Every entry should be returned exactly. Omit none of them.

» Provided data:
Segment Open

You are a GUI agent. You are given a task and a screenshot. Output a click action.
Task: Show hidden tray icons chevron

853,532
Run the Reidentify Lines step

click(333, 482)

Segment Closed

» Task output:
You are a GUI agent. You are given a task and a screenshot. Output a click action.
Task: Show hidden tray icons chevron

853,532
Run the Reidentify Lines step

click(333, 482)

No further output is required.